We agreed upon ‘Panacea’ for it’s a solution or remedy for all difficulties or diseases. Panacea focuses on remedying issues with internal & external workflow difficulties and aligns with Banfields’ core principles'.
The power of ‘Tokens’
In order to simplify the process of creating a unified look across different platforms. I introduced design tokens to help product teams apply design decisions swiftly and with confidence. They become a single source of truth for designers and developers so both can rely on tokens to achieve consistency and scalability in UI design while collaborating effectively within the same design system.
What are tokens?
Design tokens are the visual design atoms of the design system. They are named entities that store visual design attributes. We use them in place of hard-coded values (such as hex values for color or pixel values for spacing) in order to maintain a scalable and consistent visual system for UI development.
Anatomy of a Token
Token names follow a strict naming convention that communicates when and where this token is supposed to be used without having to look at its underlying value. Together, with the team we came up with a naming convention that everyone agreed upon.
Design system ‘Panacea’
We created a standard template in documenting the components library and established a Q&A process to ensure that each item was:
The design system was created in Adobe XD for handoff and as a final step, I created a single source of truth hosted on zeroheight for designers, engineers, and marketing teams for collaboration.
Impact
Within the organization, utilization of the design system increased design and development collaboration. It also served to improve efficiency in developing new tools, leading to a more cohesive, high-quality user experience.

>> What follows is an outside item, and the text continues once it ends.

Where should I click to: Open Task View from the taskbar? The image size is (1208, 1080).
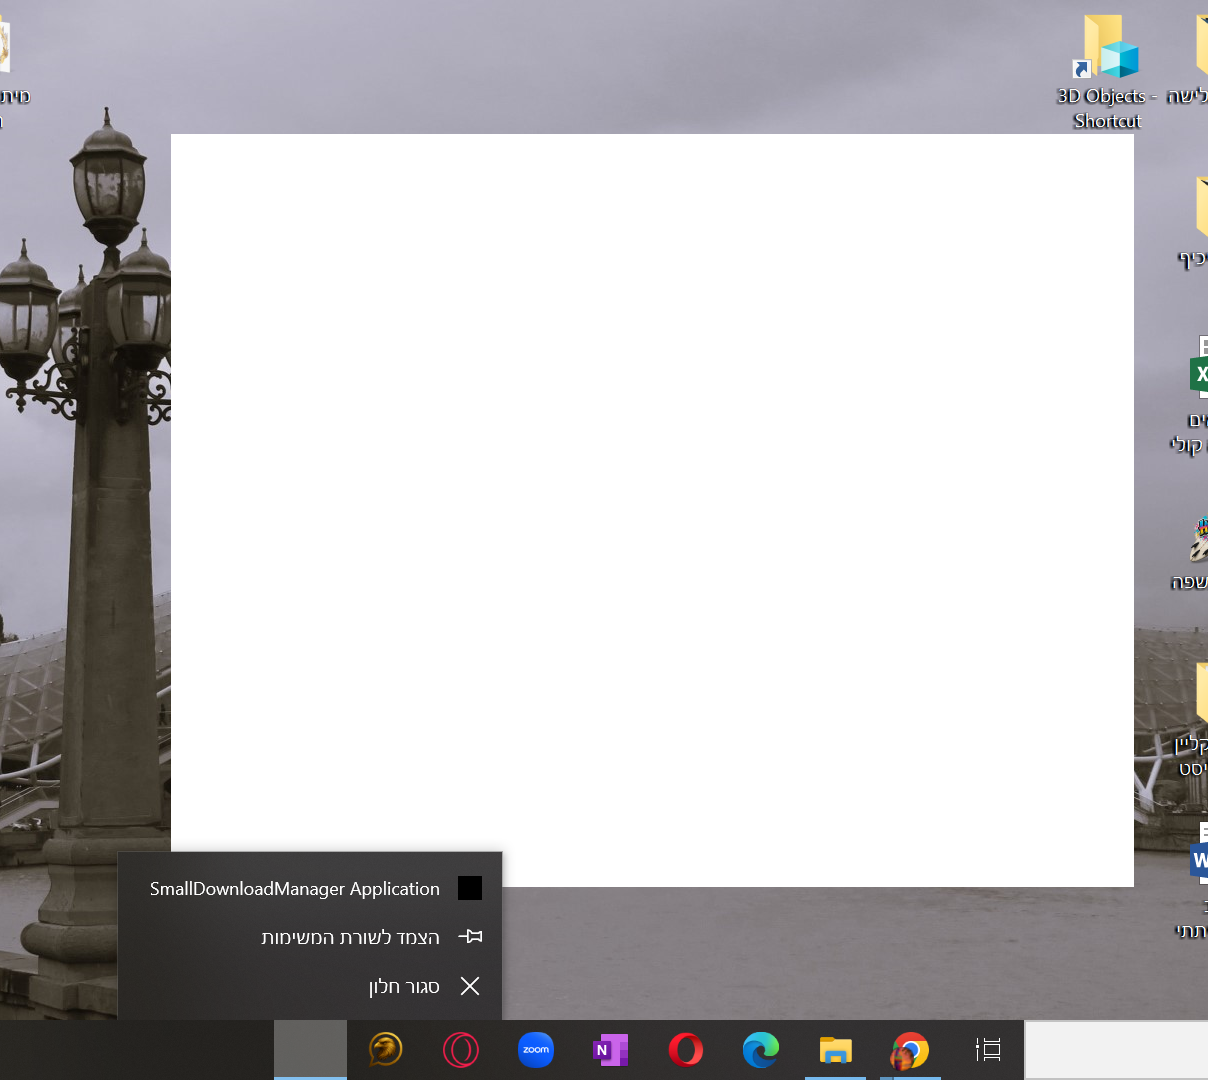pyautogui.click(x=988, y=1050)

Externally, Panacea presented a unified, single source of truth to stakeholders and succeeded in simplifying the most high profile systems with potential to touch millions of people. It created a foundation for building accessible, usable, and scalable products.
Design results
40+
Interactive
components
90%
Workflow
improvement
Next steps
With more time I would love to include tokens for all components in the library. I didn’t have the necessary bandwidth to create design tokens for all components but I was able to create the foundation and naming conventions for the colors property, surface, variant, and states.
Reflection
Engaging teams in the design process creates moments of collaboration, alignment, and efficiency. Throughout this project, we sacrificed communication for deliverables, which created retrogression in our progress. I learned a great deal to over communicate with stakeholders to ensure direction and vision for Banfield’s products and it’s development.